▶ [What you have to do] Of all the entries below, only the lines from the one with "You are a computer-use agent. Screen" up to and including the one with "513x778 pixels." are to be duplicated exactly.
** Information provided follows **
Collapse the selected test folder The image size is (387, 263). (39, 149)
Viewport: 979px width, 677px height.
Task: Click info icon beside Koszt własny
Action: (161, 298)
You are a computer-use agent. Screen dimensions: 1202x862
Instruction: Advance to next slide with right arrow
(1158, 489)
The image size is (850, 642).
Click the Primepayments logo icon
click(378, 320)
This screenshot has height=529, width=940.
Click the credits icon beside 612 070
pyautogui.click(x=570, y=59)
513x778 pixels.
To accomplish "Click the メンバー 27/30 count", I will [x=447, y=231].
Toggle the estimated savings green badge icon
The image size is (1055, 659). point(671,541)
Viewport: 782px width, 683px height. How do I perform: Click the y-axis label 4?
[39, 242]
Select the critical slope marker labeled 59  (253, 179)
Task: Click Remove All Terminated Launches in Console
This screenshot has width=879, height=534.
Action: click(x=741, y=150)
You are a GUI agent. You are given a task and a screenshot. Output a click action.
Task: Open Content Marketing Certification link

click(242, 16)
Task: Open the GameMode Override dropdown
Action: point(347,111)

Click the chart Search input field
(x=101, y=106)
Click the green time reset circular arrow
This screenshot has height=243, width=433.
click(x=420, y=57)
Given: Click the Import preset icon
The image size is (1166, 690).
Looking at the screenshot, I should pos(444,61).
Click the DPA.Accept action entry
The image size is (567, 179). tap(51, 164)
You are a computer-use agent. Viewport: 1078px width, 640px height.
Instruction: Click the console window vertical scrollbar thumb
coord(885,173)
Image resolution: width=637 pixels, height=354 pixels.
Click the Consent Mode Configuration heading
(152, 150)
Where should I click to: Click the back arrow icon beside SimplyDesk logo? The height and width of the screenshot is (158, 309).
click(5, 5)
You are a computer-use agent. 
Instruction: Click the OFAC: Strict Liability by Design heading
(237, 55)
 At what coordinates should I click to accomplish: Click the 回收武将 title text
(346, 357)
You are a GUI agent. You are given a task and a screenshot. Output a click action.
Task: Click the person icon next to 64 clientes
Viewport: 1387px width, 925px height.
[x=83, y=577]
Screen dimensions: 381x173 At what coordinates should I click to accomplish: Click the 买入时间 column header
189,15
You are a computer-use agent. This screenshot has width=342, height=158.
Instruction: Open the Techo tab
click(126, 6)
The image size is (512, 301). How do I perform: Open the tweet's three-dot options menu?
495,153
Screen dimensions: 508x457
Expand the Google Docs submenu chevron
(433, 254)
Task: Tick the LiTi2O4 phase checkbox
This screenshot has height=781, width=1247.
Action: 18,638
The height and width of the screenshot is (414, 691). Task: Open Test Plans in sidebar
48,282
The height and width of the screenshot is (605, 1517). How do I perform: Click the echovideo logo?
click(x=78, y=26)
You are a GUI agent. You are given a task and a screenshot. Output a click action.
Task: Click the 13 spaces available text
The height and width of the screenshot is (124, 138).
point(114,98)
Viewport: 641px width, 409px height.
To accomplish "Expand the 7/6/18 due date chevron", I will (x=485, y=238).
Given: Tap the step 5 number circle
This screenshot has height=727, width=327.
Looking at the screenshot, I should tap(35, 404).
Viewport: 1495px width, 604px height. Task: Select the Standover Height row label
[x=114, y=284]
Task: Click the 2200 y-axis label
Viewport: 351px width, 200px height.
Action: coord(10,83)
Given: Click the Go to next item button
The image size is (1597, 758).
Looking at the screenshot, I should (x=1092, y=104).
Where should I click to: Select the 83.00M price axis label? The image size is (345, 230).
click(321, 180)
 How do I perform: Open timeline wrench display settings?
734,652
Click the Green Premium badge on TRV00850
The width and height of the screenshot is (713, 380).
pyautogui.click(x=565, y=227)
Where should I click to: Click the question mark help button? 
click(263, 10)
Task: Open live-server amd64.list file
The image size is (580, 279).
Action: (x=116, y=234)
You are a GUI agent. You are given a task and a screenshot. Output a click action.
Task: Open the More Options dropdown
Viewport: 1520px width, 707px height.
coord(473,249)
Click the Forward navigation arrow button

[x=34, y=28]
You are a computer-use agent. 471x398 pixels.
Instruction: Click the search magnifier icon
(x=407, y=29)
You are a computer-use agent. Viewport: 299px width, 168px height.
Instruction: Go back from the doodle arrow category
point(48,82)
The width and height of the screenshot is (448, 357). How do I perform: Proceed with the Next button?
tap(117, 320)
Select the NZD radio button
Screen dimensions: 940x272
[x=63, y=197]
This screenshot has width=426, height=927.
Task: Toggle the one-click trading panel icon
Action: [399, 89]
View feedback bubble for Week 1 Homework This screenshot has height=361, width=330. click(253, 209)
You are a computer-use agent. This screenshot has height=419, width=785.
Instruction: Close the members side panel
** End of Information provided **
▶ [Expected output]
You are a computer-use agent. Screen dimensions: 1202x862
Instruction: Advance to next slide with right arrow
(1158, 489)
The image size is (850, 642).
Click the Primepayments logo icon
click(378, 320)
This screenshot has height=529, width=940.
Click the credits icon beside 612 070
pyautogui.click(x=570, y=59)
513x778 pixels.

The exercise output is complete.